La partenza è avvenuta nella tarda mattinata. Sulle banchine, in contemporanea con l’approdo della nave che avrebbe dovuto caricare un generatore elettrico da utilizzare per scopi bellici, su iniziativa della Filt Cigil, sono stati attuati lo sciopero e il presidio dei lavoratori.
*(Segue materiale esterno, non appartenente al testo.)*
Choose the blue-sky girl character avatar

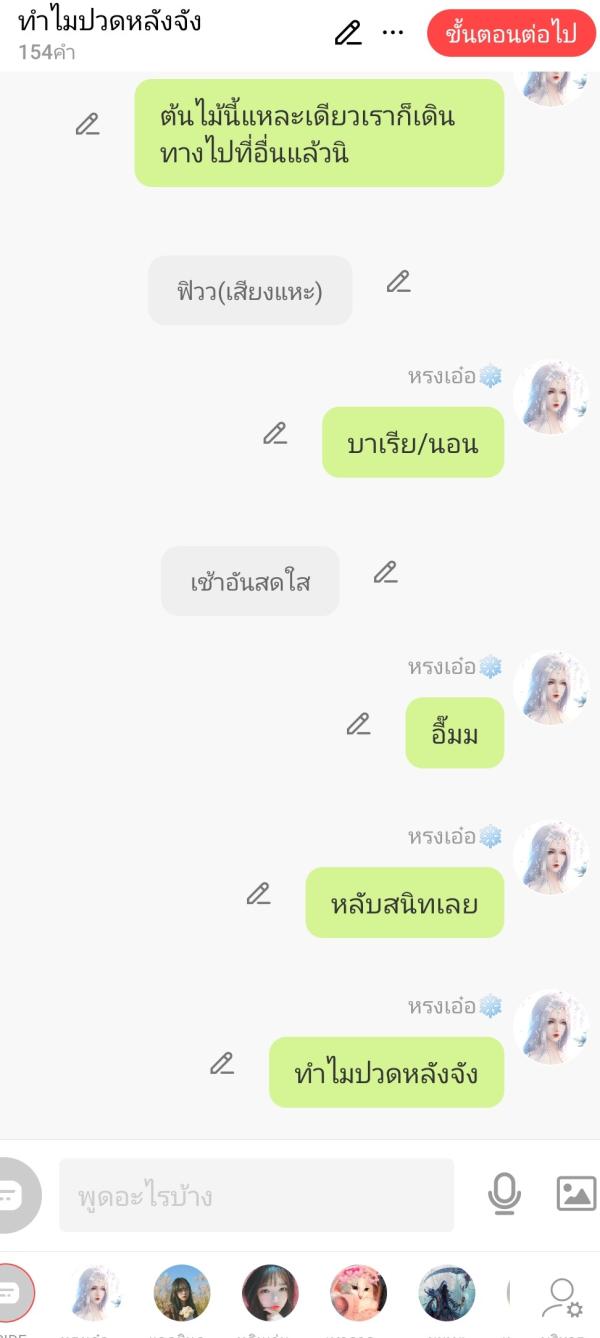182,1293
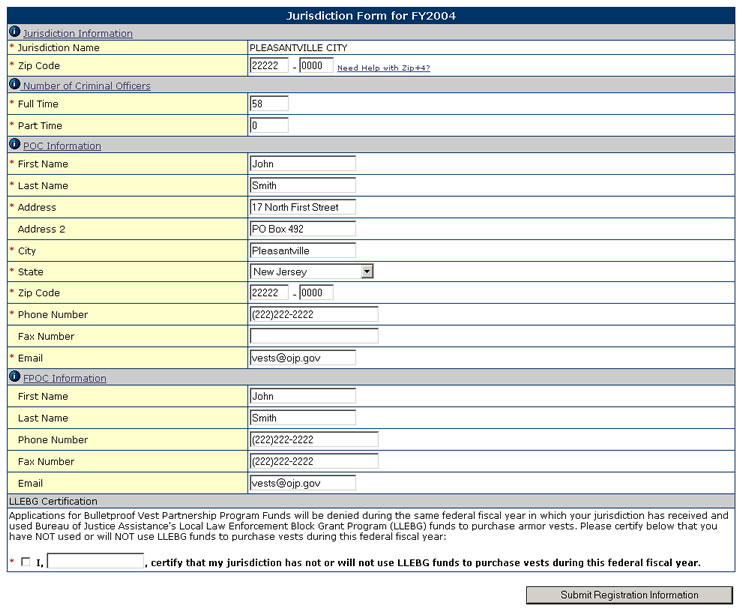Check the LLEBG certification checkbox
The image size is (743, 612).
click(25, 562)
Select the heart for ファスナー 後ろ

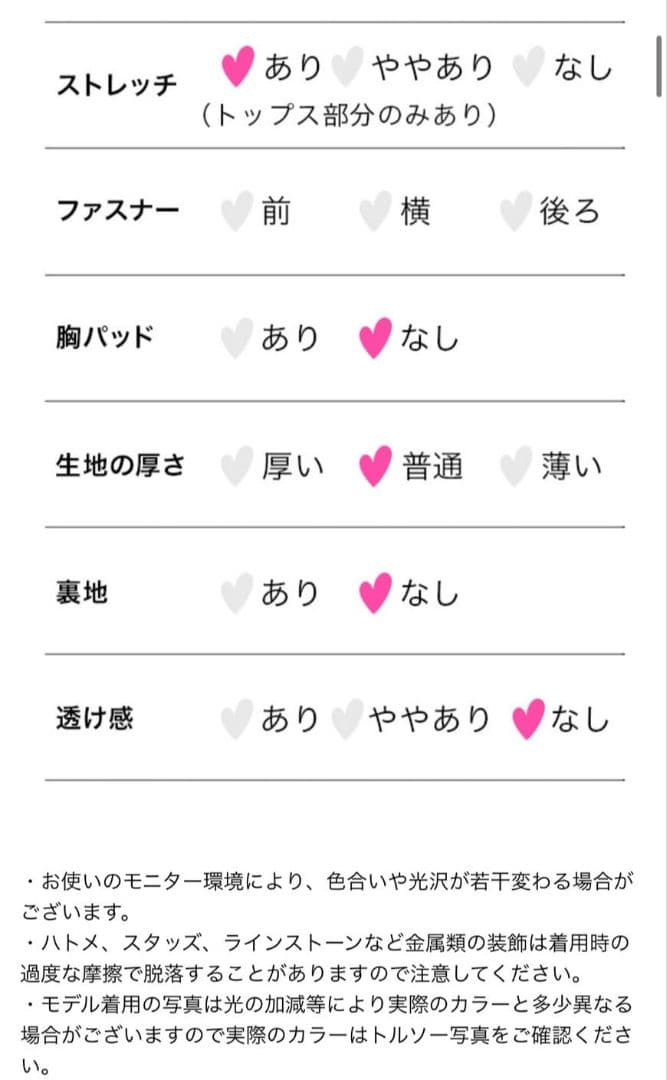515,213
La protesta, alla quale hanno partecipato anche i pacifisti di “Genova antifascista”, ha riguardato il blocco di tutti i servizi di mare e di terra inerenti la motonave saudita. Le operazioni di carico sulla nave sono state quindi fermate e il carico è rimasto chiuso nel magazzino dello scalo genovese. Il Bahri Yambu è ora diretto ad Alessandria d’Egitto. Non ci sarà lo scalo a la Spezia che era stato annunciato dal comandante del cargo per prelevare, a quanto sembra, alcuni cannoni di fabbricazione francese. Già la nave saudita era stata bloccata, per le stesse ragioni, nel porto transalpino di Le Havre.
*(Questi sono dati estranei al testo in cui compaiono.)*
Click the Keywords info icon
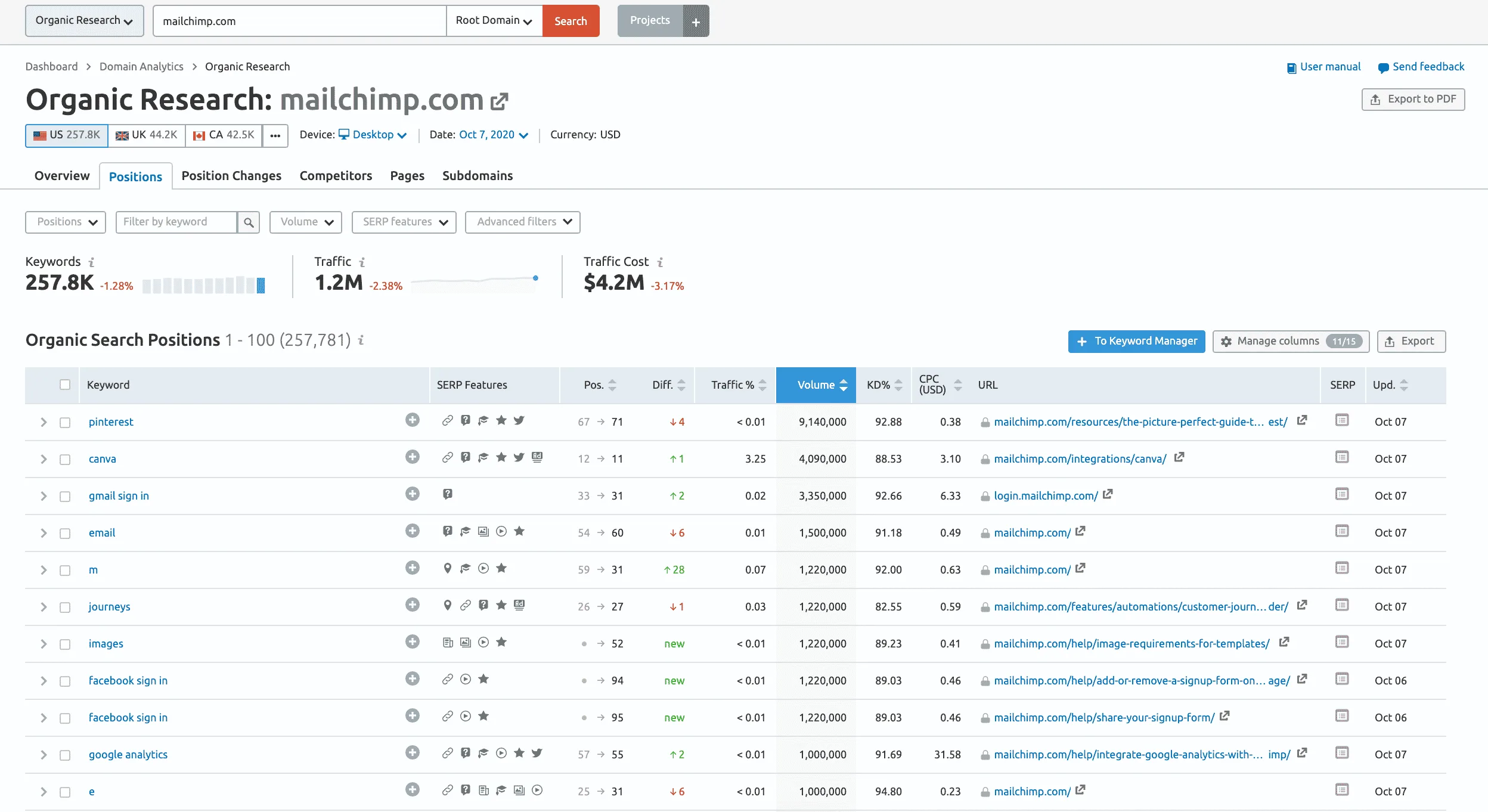Image resolution: width=1488 pixels, height=812 pixels. point(91,262)
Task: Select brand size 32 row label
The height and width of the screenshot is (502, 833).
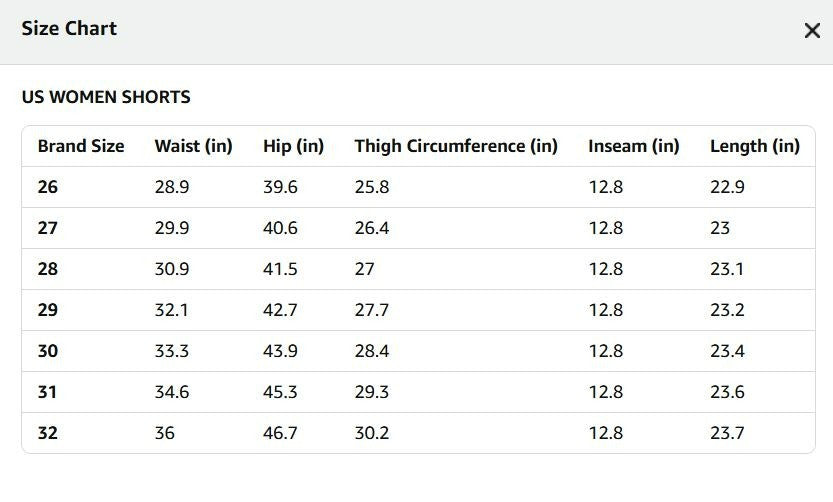Action: pos(48,433)
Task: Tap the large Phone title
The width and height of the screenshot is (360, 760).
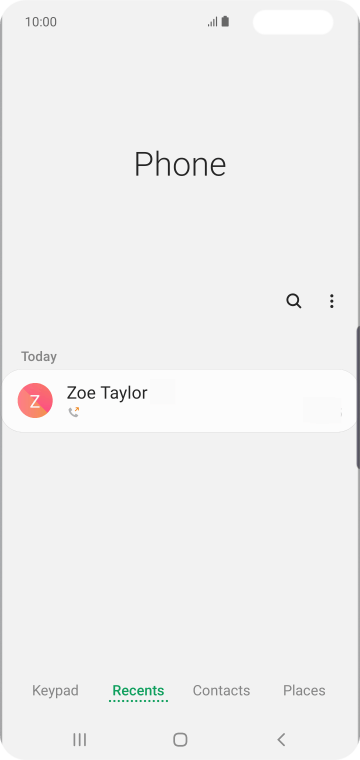Action: [180, 164]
Le armi in questione avebbero dovuto essere usate nella guerra in Yemen e rivolte, secondo le rivelazioni del sito francese Disclose, contro la popolazione civile.

Venuto meno il rischio che la Yanbu effettui altri scali in Liguria o Italia ora l’attenzione dei pacifisti è puntata sulla Bahri Tabuk (una nave gemella) diretta a Marsiglia dove potrebbero essere stati trasferiti i cannoni Caesar costruiti dalla società francese Nexter.

 

«Porti aperti alle persone e chiusi alle armi»

«Riteniamo di dare un piccolo contributo ad un problema grande per una popolazione che viene uccisa giornalmente. Vogliamo segnalare all’opinione pubblica nazionale e non solo che, come hanno già fatto altri portuali in Europa, non diventeremo complici di quello che sta succedendo in Yemen», hanno spiegato stamattina dalla Filt Cgil di Genova, Enrico Poggi e Enrico Ascheri. «Ci saremmo aspettati – prosegue la nota – che il governo e le istituzioni avessero rispettato gli accordi internazionali. Noi continuiamo a pensare che i porti italiani debbano essere aperti per le persone e chiusi alle armi».
L’incontro con il prefetto

Per dirimere la questione, in mattinata il prefetto di Genova, Fiamma Spena, aveva incontrato il segretario della Camera del lavoro, Igor Magni e il segretario della Filt, Enrico Poggi. «Oggi siamo qui come lavoratori con il sindacato che ha bloccato tutte le operazioni sulla “Bahri Yambu” – ha affermato Luigi Cianci, delegato Filt Cgil della Compagnia unica – finché non si fa chiarezza sul fatto che a Genova armi non si caricano».
Il generatore della discordia

Il riferimento è al generatore elettrico prodotto dalla Teknel di Roma (azienda specializzata nella progettazione, assemblaggio, integrazione e test di sistemi e soluzioni militari, ndr) che ha un contratto con la Nato: «Per l’agenzia marittima che ha in consegna il carico – aggiunge Cianci – si tratta di un carico civile ma siccome la Teknel ha un contratto con la Nato per noi questa è una zona grigia tra civile e militare».